In an interview, Frank Thoms can discuss:

  • What Gorbachev’s policies meant for Americans who wanted to learn about the “culture of the enemy”
  • His experiences as a teacher living and working in the USSR
  • Why he sought common ground with his students and colleagues, as opposed to trying to Americanize them
  • What major obstacles impeded his efforts to understand Russians and their culture
  • What surprised him the most about life in the USSR
  • What his friends, colleagues, and students ultimately taught him both about Russia and himself

An Interview with Frank Thoms

You have spent decades as an educator and have written multiple books on pedagogy. Your latest book, a memoir on teaching in Gorbachev’s Russia, has a clear appeal to fellow educators, but it also benefits the general reader. What message do you hope these readers take away from this book?

Russians are people who live with the hopes and dreams of all of us. Throughout the book, readers will feel the yearnings of my Russian friends’ wanting to come out from under the ubiquitous cloak of the Communist system and to be able to have choices in their lives. And they wanted to be listened to.

What did you learn about Russian culture during the time you spent living and working in the USSR?

Russians are kind, combative; generous, unpredictable; hopeful, depressed; loving, fearful; honest, deceptive; open, secretive. By invoking the matryoshka metaphor––Russian nesting dolls––I searched for the inner layers of Russian life behind the red veil. In the public sphere, they would focus on doing the bidding of those in authority. But in their flats––cocoons behind the red veil––people lived away from the Soviet veneer, the drab of daily life. We submerged into the moment, shared common understandings, and cultivated a mutual trust.

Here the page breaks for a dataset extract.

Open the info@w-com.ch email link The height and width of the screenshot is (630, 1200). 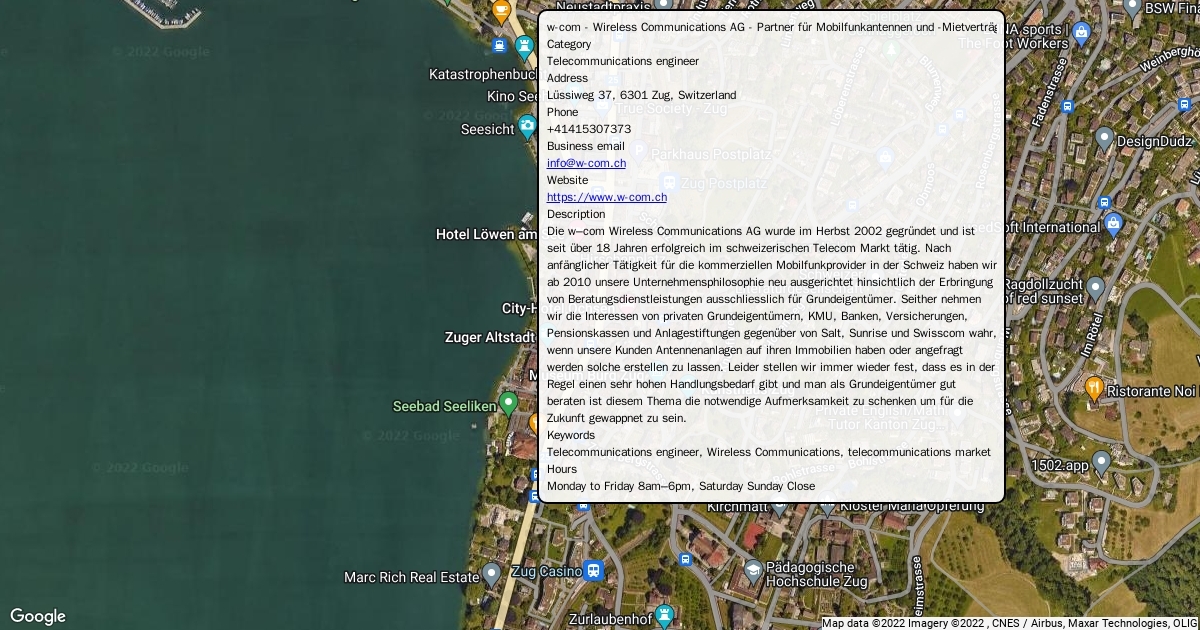point(586,163)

What did you learn about yourself during that time?

That my insatiable curiosity took me to places I probably should not have gone. That when being myself it endeared me to my students but could cause anxiety among my colleagues. That I could be me without pretense, which kept me from succumbing to others’ expectations. That when choosing to listen it provided me opportunities for growth and self-understanding. Like when I listened to Kazakh sixteen-year-olds share their thoughts about reincarnation.

When you returned to Russia in 1994 following the dissolution of the USSR, what had changed?

Except for upgraded hotels, new Finnish Intourist busses, Western billboards, and numerous foreign cars, I came back to a familiar country. It had the same shortages in shops, its tired busses, dirty back streets, people in drab colors, bábushkas in headscarves, and frustrated citizens with the profusion of old bureaucracies. As the Soviet Union had imported the old Russia, the new Russia was perpetuating former Soviet times.

How did your experiences in Russia shape your ideas regarding transcultural communications?

Be yourself. Come ready to blend with those with whom you meet. Be with them on their terms. When things don’t work out, stay within, wait, and let matters happen as they happen. As a foreigner, you are not in charge, not for one moment!

Do you have any advice for Americans who are trying to learn from other cultures in this current climate, in 2020?

In this time, people are longing for other lands, to travel to unknowns. Having to stay home, however, gives us time to venture virtually. The best way, in this author’s opinion, is reading good books––to escape, if you will, to other worlds, to other peoples. A book allows us to absorb other cultures, build visions inside our heads, collect emotions in our hearts at our own time and pace––and to set sights for traveling when time allows.